*Tasks to carry out*:
**A)** In the piece about Bernie Sanders and health lobbyists, which Senate committee is Sanders set to lead?
**B)** Extend the piece about Bernie Sanders and health lobbyists, picking up after its final sentence.

*Document segment*:
********
Committees are the place to expose or ignore the misdoings of companies & organizations. It is no wonder that corporate lobbyists are scared that Bernie will direct the committee they need.
Bernie leads committee
Last night I read the Politico article titled “‘Not business as usual’: Health lobbyists brace for Bernie Sanders,” which brought a huge smile. Senator Bernie Sanders will lead the Senate’s Health, Education, Labor, and Pensions Committee. He will determine what to highlight in the healthcare industry. And there is much to highlight to the American people.
The article’s first few paragraphs said it all.
Health care lobbyists representing insurers, drugmakers and a range of powerful industry interests are steeling themselves for a Senate chair immune to their usual charms — Bernie Sanders.
The Vermont independent is set to take over the Senate’s Health, Education, Labor and Pensions Committee next month. Leading the panel gives the Medicare-for-All proponent oversight authority over some of his policy priorities — drug pricing, workers’ rights and income inequality, and student and medical debt.
But Sanders’ well-chronicled antagonism toward lobbyists has some concerned they’ll be unable to blunt criticism of their clients’ profits or corporate executive salaries. They are anxious Sanders might seek to revive policies like importing drugs from Canada and other nations, an idea loathed by drugmakers.
Lobbyists also worry they’ll struggle to get traction on any push to make changes to a drug discount program involving pharmaceutical companies and hospitals or revisit association health plans after a Trump-era rule around them was voided.
“This will not be business as usual for K Street. It will be harder for companies to get in and make a case,” said Michaeleen Crowell, a lobbyist at lobbying and public affairs firm S-3 Group who served as Sanders’ chief of staff for more than five years. “The culture in the office is one where lobbyists are mistrusted, and they’re more likely to discount what they hear directly from companies.”
********
*Stored data*:
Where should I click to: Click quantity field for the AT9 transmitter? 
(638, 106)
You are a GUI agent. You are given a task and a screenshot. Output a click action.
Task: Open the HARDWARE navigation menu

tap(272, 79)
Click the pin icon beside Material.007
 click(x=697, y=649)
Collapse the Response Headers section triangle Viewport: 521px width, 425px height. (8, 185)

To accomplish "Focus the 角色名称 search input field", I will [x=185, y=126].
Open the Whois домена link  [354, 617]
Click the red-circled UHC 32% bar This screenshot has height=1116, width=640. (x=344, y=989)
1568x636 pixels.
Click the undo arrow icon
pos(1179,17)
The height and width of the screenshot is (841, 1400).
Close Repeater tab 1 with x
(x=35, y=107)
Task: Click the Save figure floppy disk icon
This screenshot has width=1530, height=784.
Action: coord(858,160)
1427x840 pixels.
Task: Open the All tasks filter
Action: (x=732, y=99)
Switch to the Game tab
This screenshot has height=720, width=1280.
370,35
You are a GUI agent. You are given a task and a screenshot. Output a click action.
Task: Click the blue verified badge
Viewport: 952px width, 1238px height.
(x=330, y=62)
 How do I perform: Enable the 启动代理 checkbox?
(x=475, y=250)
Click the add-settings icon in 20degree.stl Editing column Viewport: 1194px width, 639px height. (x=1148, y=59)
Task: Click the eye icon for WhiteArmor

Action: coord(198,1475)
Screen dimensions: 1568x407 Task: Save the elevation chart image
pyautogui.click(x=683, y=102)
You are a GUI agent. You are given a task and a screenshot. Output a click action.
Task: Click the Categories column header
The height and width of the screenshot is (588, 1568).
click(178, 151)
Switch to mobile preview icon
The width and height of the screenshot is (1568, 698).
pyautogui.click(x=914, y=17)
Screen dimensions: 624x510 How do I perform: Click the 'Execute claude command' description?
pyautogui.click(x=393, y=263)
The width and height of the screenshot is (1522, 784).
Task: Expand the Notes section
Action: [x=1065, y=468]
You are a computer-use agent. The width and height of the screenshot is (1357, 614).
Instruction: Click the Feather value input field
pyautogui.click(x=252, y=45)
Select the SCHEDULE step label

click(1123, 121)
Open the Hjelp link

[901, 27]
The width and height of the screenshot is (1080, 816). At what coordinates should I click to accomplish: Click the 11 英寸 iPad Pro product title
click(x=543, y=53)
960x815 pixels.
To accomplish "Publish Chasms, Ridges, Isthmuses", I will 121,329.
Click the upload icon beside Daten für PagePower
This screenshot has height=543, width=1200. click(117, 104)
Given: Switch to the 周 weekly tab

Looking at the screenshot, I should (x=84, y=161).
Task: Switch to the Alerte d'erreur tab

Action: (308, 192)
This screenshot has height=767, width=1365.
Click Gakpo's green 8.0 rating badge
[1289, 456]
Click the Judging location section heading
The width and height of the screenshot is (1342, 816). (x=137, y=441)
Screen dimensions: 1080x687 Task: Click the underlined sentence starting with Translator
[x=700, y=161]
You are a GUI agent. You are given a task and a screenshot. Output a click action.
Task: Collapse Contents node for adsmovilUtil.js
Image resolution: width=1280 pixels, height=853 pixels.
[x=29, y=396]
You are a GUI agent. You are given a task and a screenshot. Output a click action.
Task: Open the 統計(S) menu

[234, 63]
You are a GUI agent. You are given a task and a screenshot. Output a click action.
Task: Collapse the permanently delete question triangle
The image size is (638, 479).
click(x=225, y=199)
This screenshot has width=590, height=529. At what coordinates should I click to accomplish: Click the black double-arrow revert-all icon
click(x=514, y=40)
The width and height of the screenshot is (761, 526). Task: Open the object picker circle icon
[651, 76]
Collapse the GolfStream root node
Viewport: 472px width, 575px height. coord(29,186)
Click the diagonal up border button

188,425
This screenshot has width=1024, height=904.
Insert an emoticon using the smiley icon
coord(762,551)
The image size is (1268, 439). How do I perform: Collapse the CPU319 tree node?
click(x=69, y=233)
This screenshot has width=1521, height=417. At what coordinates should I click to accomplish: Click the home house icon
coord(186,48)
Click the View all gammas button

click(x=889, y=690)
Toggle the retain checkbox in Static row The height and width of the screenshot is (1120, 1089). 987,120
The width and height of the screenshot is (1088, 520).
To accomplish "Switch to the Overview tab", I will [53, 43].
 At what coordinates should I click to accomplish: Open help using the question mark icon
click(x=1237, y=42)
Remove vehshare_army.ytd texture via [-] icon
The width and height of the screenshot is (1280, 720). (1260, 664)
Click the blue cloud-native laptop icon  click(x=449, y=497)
********
*Task-by-task outputs*:
**A)** The Senate's Health, Education, Labor, and Pensions Committee.

**B)**
According to the article, the lobbyists are seeking ways in which they can get around Sanders. They will attempt to game the system corruptly. How will they do that?
Multiple lobbyists representing health insurers, pharmaceutical companies, providers and health systems told POLITICO they’re going to have to “bank shot” their advocacy to get their messages across — lobbying other lawmakers on the committee and getting into the ears of progressive policymakers and left-leaning organizations. …
Lobbyists said another strategy could be working to insert favorable provisions into larger bills, lean on the panel’s House counterpart, the Energy and Commerce Committee, or go to Sen. Patty Murray (D-Wash.), who is stepping down as HELP Committee chair to head the Senate Appropriations Committee.
Why are lobbyists more scared than normal? Senator Bill Cassidy, a Republican pseudo-populist, is the ranking Republican on the committee.
“Does corporate America have to worry? Of course they do,” he added. “Between a populist Republican like Cassidy and a left-wing chairman like Sanders, they’ll have plenty of anti-corporate areas of mutual interest.”
They are also scared that Sander’s subpoena power will parade the healthcare corporate executives in front of the committee. Their evil profiteering on the health of Americans will be made center stage. Because Sanders does not take money from PACs and other entities that commonly purchase politicians, they have no control over him.
The words of a lobbyist, however, show that these guys have no soul. Worse, they think they can promote their soullessness to any senator. From the article,
“It’s hard to find a lobbyist [who] has had much success working with his staff. If the committee wants to be taken seriously on some very important issues, they’re going to need to be more open to talking with stakeholders — even ones [they] don’t like,” he said.
Not all lobbyists are so down on their prospects. Michael Strazzella, the leader of Buchanan Ingersoll & Rooney’s federal government relations practice, said he is optimistic about working with Sanders and his staff.
“He can be educated just like every other senator,” Strazzella said. “Influence is a strong word, to be honest, but I do believe that he is open to continuous education and understands the impact of new policies. … I don’t think he’s necessarily set in his ways about everything.”
Understand what the lobbyist is saying. He wants to educate the likes of Bernie Sanders on the art of creating policies that support one stakeholder in healthcare, the corporation. To hell with the people; the healthcare industry continues to harm.
Bernie Sanders cannot do it alone. Americans must first learn the detail of how the corporate structure uses our health solely for profit; our well-being be damned. And then we must mobilize against not only our politicians in Washington but our local and state politicians.